Entries taken from a collection -
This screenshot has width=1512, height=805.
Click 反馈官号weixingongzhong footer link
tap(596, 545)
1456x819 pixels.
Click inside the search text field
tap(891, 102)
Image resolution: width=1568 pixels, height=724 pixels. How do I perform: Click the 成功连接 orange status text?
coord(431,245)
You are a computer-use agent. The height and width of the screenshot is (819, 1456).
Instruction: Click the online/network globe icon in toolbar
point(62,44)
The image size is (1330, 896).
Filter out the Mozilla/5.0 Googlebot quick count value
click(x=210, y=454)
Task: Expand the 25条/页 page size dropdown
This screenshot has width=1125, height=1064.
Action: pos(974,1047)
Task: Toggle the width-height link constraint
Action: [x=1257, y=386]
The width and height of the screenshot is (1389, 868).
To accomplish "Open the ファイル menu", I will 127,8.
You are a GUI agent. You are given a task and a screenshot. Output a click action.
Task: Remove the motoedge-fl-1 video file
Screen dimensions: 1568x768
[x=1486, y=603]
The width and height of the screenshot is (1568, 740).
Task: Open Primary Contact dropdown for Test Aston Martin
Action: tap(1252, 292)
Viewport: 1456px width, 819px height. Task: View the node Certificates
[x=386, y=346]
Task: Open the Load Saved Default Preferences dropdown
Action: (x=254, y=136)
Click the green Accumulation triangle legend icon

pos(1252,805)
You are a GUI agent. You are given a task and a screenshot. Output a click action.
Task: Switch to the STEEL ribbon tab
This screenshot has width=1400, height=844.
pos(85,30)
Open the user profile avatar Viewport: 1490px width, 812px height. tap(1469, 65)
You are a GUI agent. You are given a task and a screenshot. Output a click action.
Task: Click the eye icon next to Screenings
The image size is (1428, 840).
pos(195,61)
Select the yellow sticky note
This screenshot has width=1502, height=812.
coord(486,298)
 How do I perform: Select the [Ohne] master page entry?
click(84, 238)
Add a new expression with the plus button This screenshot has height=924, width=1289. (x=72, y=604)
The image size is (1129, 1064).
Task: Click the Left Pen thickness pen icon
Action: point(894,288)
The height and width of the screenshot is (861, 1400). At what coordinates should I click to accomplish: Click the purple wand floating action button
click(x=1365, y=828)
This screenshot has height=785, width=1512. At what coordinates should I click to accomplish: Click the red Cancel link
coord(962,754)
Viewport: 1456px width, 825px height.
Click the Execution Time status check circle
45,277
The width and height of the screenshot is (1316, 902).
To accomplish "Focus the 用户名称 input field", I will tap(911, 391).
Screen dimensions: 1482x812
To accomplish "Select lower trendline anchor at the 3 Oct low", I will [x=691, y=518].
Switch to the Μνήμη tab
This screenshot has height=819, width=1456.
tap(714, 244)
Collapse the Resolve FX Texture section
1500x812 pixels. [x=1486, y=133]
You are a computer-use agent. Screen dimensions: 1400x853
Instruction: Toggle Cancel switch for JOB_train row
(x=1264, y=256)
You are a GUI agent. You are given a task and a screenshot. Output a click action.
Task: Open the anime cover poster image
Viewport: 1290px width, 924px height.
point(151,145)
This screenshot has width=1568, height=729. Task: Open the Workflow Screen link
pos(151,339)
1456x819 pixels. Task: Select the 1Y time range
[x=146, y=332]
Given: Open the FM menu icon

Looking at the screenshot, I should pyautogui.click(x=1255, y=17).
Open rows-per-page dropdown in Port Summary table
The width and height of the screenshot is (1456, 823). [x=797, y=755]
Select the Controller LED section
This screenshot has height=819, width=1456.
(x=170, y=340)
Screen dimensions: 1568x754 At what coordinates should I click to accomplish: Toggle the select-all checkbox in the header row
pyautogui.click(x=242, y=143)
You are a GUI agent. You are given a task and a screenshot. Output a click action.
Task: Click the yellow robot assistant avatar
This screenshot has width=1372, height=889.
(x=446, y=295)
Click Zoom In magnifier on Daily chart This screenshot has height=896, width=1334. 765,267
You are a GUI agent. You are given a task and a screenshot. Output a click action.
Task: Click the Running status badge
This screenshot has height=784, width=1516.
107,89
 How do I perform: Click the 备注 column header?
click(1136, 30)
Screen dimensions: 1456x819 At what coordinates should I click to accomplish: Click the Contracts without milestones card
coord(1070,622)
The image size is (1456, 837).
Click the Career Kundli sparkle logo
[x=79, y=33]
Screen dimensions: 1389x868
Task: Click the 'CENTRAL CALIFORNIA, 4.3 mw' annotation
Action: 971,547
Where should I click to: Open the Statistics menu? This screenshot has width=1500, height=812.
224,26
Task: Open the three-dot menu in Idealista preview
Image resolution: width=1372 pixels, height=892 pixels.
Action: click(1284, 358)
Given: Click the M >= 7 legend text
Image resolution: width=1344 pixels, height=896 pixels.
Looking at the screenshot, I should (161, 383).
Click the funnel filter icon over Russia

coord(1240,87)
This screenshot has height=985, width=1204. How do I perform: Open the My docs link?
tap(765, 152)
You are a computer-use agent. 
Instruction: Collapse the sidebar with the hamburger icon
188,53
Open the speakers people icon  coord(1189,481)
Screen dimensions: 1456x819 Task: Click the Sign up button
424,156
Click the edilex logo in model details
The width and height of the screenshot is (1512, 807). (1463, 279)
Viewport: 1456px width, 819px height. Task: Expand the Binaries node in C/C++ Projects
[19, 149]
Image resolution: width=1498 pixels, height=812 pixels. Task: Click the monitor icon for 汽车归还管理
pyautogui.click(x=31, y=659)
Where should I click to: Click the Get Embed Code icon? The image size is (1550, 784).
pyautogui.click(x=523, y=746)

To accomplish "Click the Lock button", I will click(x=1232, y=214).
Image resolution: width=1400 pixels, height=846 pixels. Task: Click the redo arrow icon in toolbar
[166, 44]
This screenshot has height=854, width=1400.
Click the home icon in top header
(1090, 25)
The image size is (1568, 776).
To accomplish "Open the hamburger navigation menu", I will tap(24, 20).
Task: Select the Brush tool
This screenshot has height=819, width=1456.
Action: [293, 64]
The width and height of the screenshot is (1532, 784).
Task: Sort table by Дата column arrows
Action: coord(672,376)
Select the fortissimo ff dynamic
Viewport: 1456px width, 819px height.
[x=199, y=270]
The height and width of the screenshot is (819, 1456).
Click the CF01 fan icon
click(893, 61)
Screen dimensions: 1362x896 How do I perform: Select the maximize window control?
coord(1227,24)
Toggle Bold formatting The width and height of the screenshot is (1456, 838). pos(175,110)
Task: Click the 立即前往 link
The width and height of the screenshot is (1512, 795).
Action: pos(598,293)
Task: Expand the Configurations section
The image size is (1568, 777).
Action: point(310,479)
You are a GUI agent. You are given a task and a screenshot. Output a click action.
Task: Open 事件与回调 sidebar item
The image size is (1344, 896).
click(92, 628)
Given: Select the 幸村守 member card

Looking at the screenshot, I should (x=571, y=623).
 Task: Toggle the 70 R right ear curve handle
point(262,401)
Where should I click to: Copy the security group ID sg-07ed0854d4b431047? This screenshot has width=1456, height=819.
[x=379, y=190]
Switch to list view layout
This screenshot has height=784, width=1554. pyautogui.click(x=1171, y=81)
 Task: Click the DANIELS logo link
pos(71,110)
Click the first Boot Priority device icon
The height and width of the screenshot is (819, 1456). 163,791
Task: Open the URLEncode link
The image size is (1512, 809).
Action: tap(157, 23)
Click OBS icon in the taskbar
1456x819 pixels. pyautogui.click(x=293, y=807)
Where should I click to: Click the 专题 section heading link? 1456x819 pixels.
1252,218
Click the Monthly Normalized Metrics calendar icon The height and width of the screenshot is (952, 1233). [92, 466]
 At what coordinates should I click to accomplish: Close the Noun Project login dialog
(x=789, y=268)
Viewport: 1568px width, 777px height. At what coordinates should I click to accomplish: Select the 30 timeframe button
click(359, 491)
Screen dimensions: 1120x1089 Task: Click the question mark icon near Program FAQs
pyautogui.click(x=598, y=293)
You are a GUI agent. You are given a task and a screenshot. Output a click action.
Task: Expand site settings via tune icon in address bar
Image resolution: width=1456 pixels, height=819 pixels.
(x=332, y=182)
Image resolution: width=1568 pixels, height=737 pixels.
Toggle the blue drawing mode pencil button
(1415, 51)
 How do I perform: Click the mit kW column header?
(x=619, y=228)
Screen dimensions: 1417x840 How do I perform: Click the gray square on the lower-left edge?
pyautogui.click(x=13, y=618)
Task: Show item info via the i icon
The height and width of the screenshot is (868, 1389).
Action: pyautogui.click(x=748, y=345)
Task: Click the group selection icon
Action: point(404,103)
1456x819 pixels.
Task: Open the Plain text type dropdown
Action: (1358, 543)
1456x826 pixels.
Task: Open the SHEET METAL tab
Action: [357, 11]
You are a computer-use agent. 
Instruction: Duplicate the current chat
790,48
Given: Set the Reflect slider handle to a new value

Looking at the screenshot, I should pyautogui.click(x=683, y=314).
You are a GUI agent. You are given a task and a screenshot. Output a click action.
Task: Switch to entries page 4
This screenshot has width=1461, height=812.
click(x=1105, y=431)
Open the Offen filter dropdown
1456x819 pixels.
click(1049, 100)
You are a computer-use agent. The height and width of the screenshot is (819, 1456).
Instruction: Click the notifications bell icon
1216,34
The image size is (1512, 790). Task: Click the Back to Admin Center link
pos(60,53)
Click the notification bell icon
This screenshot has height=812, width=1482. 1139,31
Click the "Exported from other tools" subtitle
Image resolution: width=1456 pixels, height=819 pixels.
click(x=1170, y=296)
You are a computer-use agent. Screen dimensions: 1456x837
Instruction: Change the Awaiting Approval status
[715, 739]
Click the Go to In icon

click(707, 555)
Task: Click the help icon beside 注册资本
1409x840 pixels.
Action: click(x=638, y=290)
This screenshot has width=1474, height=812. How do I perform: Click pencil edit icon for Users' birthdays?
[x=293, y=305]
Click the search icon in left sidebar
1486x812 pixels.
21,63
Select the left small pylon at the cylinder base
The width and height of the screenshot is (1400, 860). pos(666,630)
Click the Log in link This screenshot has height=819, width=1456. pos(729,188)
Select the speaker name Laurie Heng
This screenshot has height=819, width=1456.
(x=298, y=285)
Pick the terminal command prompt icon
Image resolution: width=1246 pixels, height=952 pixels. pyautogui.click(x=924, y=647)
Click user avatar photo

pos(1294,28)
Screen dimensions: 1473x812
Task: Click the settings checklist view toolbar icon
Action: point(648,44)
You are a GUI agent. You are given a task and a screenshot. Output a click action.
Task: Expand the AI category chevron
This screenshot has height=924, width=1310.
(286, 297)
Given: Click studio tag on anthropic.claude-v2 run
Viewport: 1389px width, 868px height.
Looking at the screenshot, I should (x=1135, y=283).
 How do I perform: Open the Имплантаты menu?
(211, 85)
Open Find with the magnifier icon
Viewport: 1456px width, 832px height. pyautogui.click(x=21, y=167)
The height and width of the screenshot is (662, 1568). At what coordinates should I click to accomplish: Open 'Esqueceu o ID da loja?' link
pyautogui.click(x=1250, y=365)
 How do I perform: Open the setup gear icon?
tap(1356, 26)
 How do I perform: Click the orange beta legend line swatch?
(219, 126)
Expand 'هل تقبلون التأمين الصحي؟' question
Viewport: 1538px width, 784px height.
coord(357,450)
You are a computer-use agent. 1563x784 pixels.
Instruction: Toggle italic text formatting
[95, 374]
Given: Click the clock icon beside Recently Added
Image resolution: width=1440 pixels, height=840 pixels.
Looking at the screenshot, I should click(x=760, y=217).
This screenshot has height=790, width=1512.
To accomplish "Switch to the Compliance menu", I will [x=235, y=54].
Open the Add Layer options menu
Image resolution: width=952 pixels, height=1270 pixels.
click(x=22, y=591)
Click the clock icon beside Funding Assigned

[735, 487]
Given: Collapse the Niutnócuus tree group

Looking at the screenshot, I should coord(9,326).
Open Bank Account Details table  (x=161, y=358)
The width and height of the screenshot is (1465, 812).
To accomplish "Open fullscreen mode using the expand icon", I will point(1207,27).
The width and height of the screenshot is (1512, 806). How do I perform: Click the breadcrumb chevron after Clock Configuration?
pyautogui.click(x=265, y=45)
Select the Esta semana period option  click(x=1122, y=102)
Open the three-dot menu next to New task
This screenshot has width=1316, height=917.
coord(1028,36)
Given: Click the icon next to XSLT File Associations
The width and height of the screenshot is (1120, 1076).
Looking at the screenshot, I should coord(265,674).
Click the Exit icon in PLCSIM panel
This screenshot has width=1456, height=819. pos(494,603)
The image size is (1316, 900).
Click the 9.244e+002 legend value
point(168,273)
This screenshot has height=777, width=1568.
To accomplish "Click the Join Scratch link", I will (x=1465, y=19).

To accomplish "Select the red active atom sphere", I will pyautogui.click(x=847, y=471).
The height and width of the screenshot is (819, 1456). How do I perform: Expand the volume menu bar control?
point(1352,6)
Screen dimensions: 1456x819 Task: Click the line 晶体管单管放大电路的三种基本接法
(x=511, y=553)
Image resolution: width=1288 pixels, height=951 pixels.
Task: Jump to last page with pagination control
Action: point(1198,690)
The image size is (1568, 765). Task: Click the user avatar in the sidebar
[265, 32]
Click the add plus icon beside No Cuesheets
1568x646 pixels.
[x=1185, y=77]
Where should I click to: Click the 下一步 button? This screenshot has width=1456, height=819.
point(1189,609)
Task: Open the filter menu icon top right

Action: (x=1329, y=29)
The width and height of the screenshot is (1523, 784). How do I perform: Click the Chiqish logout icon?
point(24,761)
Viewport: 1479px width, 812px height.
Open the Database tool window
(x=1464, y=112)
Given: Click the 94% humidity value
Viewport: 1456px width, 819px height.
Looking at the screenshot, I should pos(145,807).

What is needed -
Of the lines above, output exactly those from the line bearing "Click the Career Kundli sparkle logo" through the line bearing "Open the speakers", inclusive.

Finished exercise -
Click the Career Kundli sparkle logo
[x=79, y=33]
Screen dimensions: 1389x868
Task: Click the 'CENTRAL CALIFORNIA, 4.3 mw' annotation
Action: 971,547
Where should I click to: Open the Statistics menu? This screenshot has width=1500, height=812.
224,26
Task: Open the three-dot menu in Idealista preview
Image resolution: width=1372 pixels, height=892 pixels.
Action: click(1284, 358)
Given: Click the M >= 7 legend text
Image resolution: width=1344 pixels, height=896 pixels.
Looking at the screenshot, I should (161, 383).
Click the funnel filter icon over Russia

coord(1240,87)
This screenshot has height=985, width=1204. How do I perform: Open the My docs link?
tap(765, 152)
You are a computer-use agent. 
Instruction: Collapse the sidebar with the hamburger icon
188,53
Open the speakers people icon  coord(1189,481)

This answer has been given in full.